PC market continues to look for a saviour

In a country that has abysmally low PC penetration levels and needs more and more Indians to possess PCs (read IT) in order to become a developed, knowledge-based economy, what the future holds for the PC segment has repercussions in the greater social and economic context too. Gaurav Patra & Shipra Arora find some answers to this vital question and also give you an idea of the tough hurdles on this path

Sluggish is perhaps the word that best describes the PC segment’s performance over the last year—the market did not live up to vendor growth expectations. One reason for this state of affairs was poor buying sentiment across all verticals. Successive dampers—beginning with the earthquake in Gujarat, through other events, including 9/11 and its after-effects, and the clouds of war that have been hovering over the Middle East for some time now, have all taken their toll on the PC market.

“With corporate buyers adopting caution when it comes to buying, the focus has been on cost control and extracting the best from existing investments in IT,” says S Rajendran, general manager of the consumer product group at Acer India. Alok Ohrie, vice president, personal computing division, IBM India, says that the overall commercial desktop market has remained flat in unit terms. “The portable market has seen growth in units and negative growth in revenue terms. If we club both of them together then 2002 has been slightly better than 2001 in terms of unit growth. But revenue growth during this period has been flat,” he explains.

Expectations and more
However, in spite of this not-so-exciting showing in the recent past, the PC industry is cautiously optimistic about the future. Ravi Swaminathan, head of the PSG group at HP India, expects things to move in the right direction. “Things are looking positive in the coming year. Organisations that have been reluctant in utilising their hardware budgets have started easing restraints. With the market looking positive there are indications that businesses are going in for PCs,” he says. Ohrie of IBM agrees. He explains, “There are indications that the growth rate this year will be in the high double digits. There are strong indications that business in general will get support from the economic parameters.”

However, George Paul, associate vice president for marketing at HCL Infosystems doesn’t seem to share the optimism exuding from the MNCs. In Paul’s opinion, the revival this year will be moderate. “From 2004 onwards we will really start seeing the kind of growth (above 50-60 percent) that we were seeing till about two years ago. But on the whole we expect 2003 to be a good year as compared to the last two years.”

IDC forecasts a 23 percent growth in the PC market in 2003-04. “The PC market in India has been showing signs of gradual recovery in the last three quarters. The lack of dependency on large deals to usher in growth in unit terms has been noteworthy,” says Aman Munglani, assistant manager, computing products, IDC India.
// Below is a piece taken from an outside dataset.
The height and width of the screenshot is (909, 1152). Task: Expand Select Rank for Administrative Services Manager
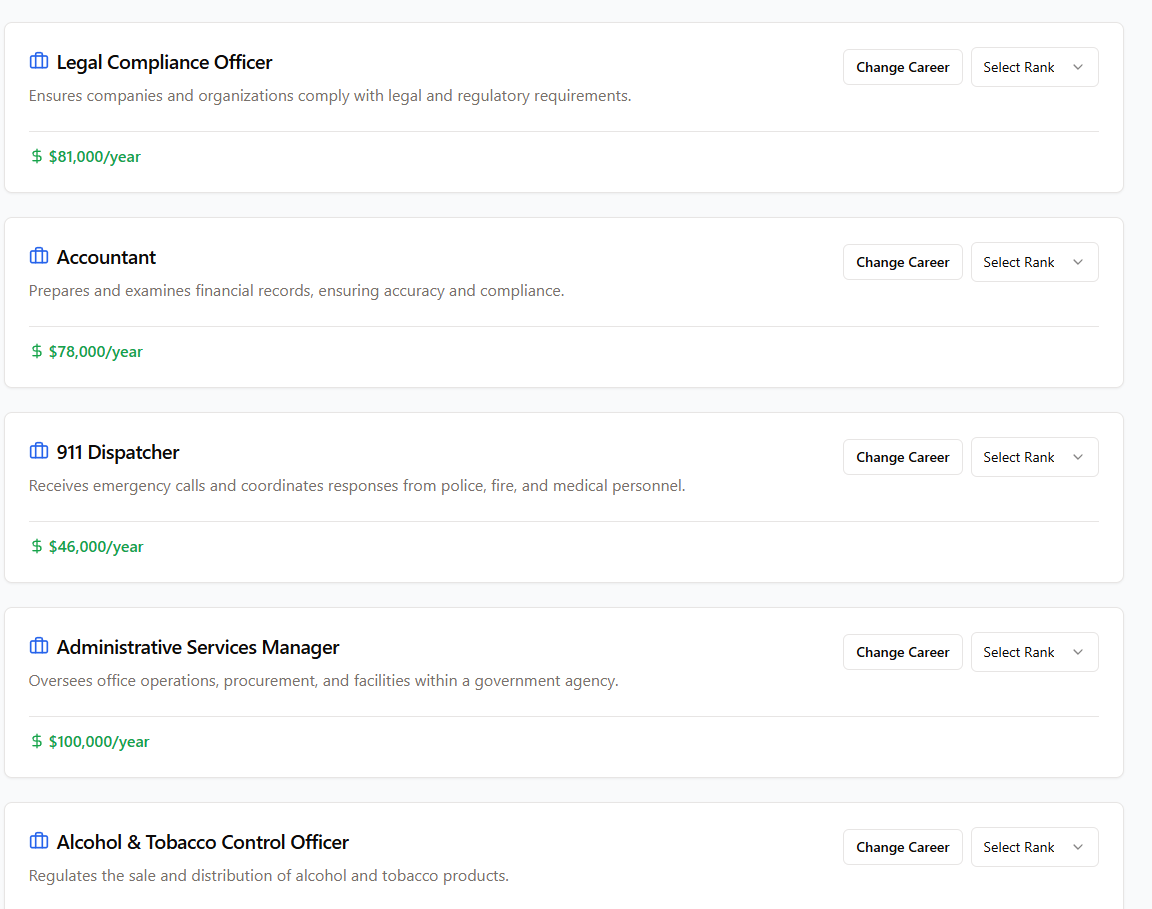[x=1034, y=652]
This trend is likely to continue in the near future though initial indications also show a pick-up in large deals within the government and the large business segment, which will further augment growth in the first quarter of FY 2003-04.

Market drivers
The telecom and the finance verticals will continue to mirror trends seen in 2002 and will be the main verticals to drive growth in 2003-04. Growth in the call centre and outsourcing markets are expected to add to volumes and this business will sustain growth in the PC business through 2003-04. While IDC expects a respite in large deals in Q2, the home business segment is expected to grow, thanks to the annual student holidays. Reductions in the average price points of desktops, coupled with aggressive bundling offers, will hold the key to improved numbers in this space.

IDC says that the AMD factor and the march of Linux across India will also be drivers for growth in the PC market. “In 2003-04, we expect that AMD and Linux initiatives will be definite drivers for the market,” says Munglani. According to IDC analysts, the introduction of lower entry-level price points on desktops will be also be growth drivers in the price-sensitive Indian market. In fact, experts foresee a significant drop in the prices of portables. Intel is coming out with mobile processors at cheaper prices, which will drive down unit costs. Add to that the drop in prices of TFTs used in notebook screen—all of which translates into lower prices for customers.
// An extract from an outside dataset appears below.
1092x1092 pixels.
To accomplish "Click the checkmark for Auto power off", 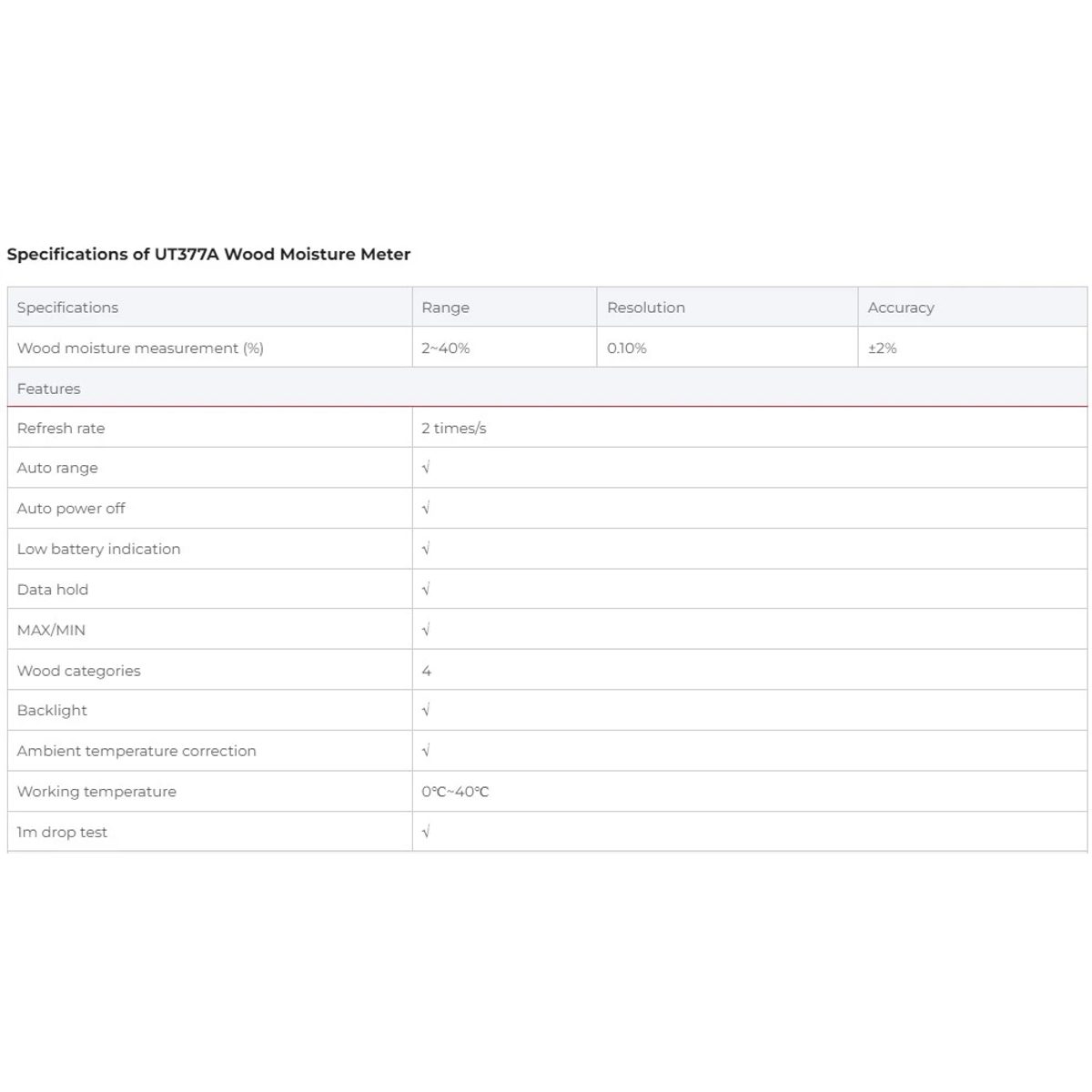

B & C class cities will continue to grow and generate ever-growing business for vendors. In the last year the industry saw a flurry of action by vendors moving into smaller cities to improve sales. While Indian vendors such as Zenith and HCL have already made significant inroads into B & C cities in the past, MNC vendors like HP and IBM made great strides in this direction in 2002, with IBM’s Very Focused Business (VFB) initiative an excellent case in point. B & C class cities will be key markets in 2003 and a whole lot of activities by vendors are expected to enhance channel reach in these segments. For instance, in 2002 HP came up with some very innovative marketing campaigns through the year and was very aggressive on the Presario range of desktops. Campaigns and freebies will continue to generate sales and vendors will spend more on this in 2003.
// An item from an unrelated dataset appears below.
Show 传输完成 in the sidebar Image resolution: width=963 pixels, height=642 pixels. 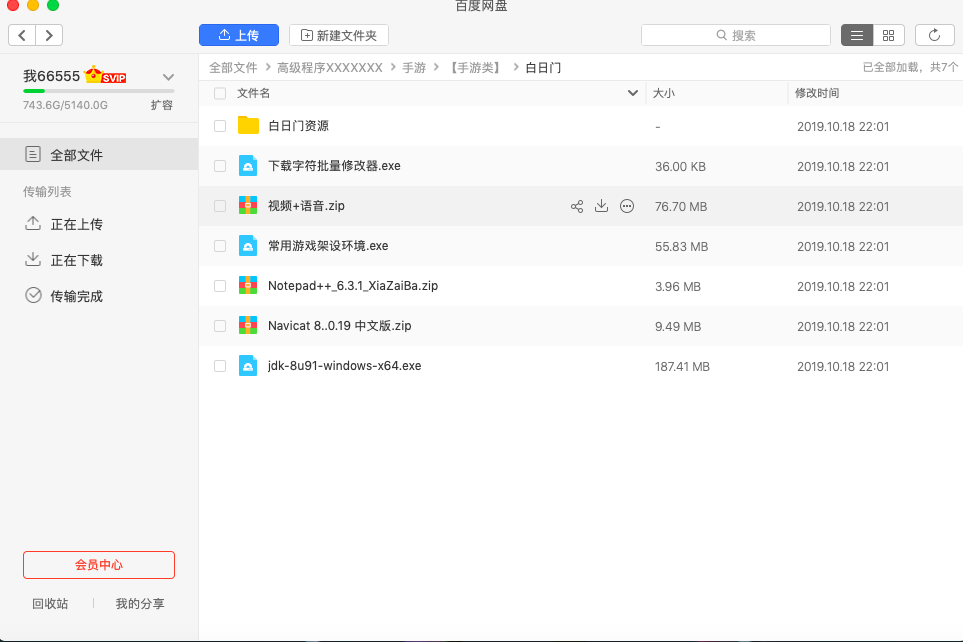click(76, 296)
Although last year the government sector had contributed significantly to PC sales, in 2003-04 e-governance projects of various states are expected to gather steam. Expect that to push the market higher. Moreover, as computer education is increasingly adopted at schools—and we’re not talking about schools in metros but rather secondary schools in small-town India, PC sales will receive a boost.

And don’t forget the home market. “Apart from corporates, the home segment and SMEs will play an important role this year in the PC market,” says R Manikandan, deputy GM, sales & marketing, IT products, LG Electronics India.

Hindrances to growth
Affordability is the biggest barrier between the current pathetic PC penetration levels and a situation where PC are at least as common as television sets in India. There is still somewhere close to an eight-fold disparity between India and western countries on the affordability front. According to experts, the cost of PC is around two to three months salary for the average urban Indian.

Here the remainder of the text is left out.